Review of Local Content Act to be completed soon – Jagdeo

The government will soon complete a comprehensive review process for the country’s local content act, to ensure that Guyanese have adequate access to opportunities to participate in the oil and gas sector.

General Secretary of the People’s Progressive Party, Dr Bharrat Jagdeo, made the disclosure during his weekly press conference at Freedom House on Thursday.

General Secretary of the People’s Progressive Party, Dr Bharrat Jagdeo

He highlighted that there were several areas where locals could not meet the requirements to supply the demand, and exceptions had to be made in these cases.

“There were other areas where we can now expand, but there are some loopholes that people are capitalising on, and some local companies have been acting as a front for some foreign companies, and they have to beware, that we’re coming after these local companies through the tax system, so if they’re using that to benefit unfairly by bringing in the foreign companies, just utilising them, then we’re looking at a number of measures that will hopefully address these issues,” he added.

Earlier this year, ExxonMobil announced that combined spending amounted to some US$400 million in 2022, with more than 1,500 companies, and over 5,000 Guyanese employed under the company and its contractors. According to Dr Jagdeo, with the government’s plans and the expansion of offshore activities, this number is set to skyrocket to $1 billion by 2027.

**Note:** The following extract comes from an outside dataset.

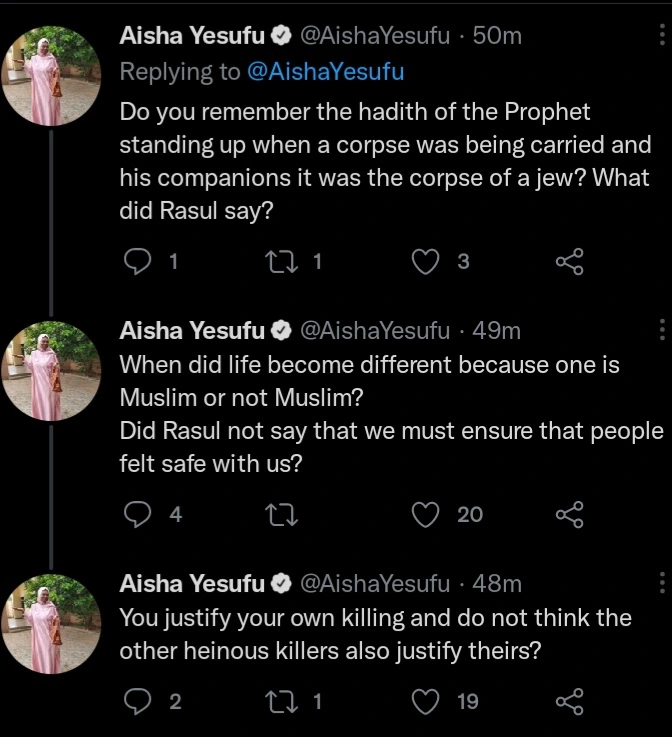Open the 48m timestamp of last tweet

“That is a large sum of money to be spent procuring goods and services from our people. So, we are very pleased that the act was passed. It was a commitment we made in opposition as one of the ways that we can get more benefits aside from the revenue stream that would already be affected because of the lack of ringfencing and the lower royalty rate, that we can get more from their spending in the country, and to integrate more, the offshore economic operations to the local economy,” he related. 

The act lays out 40 services that oil companies and their sub-contractors must procure from Guyanese companies and Guyanese nationals. It also imposes penalties for oil and gas contractors and sub-contractors who fail to adhere to the requirements set out in the law.

“That law has created a lot of room for Guyanese and Guyanese investors to benefit from spending that the oil companies would have made that would not have been done in Guyana, had it not been for the law,” the GS said.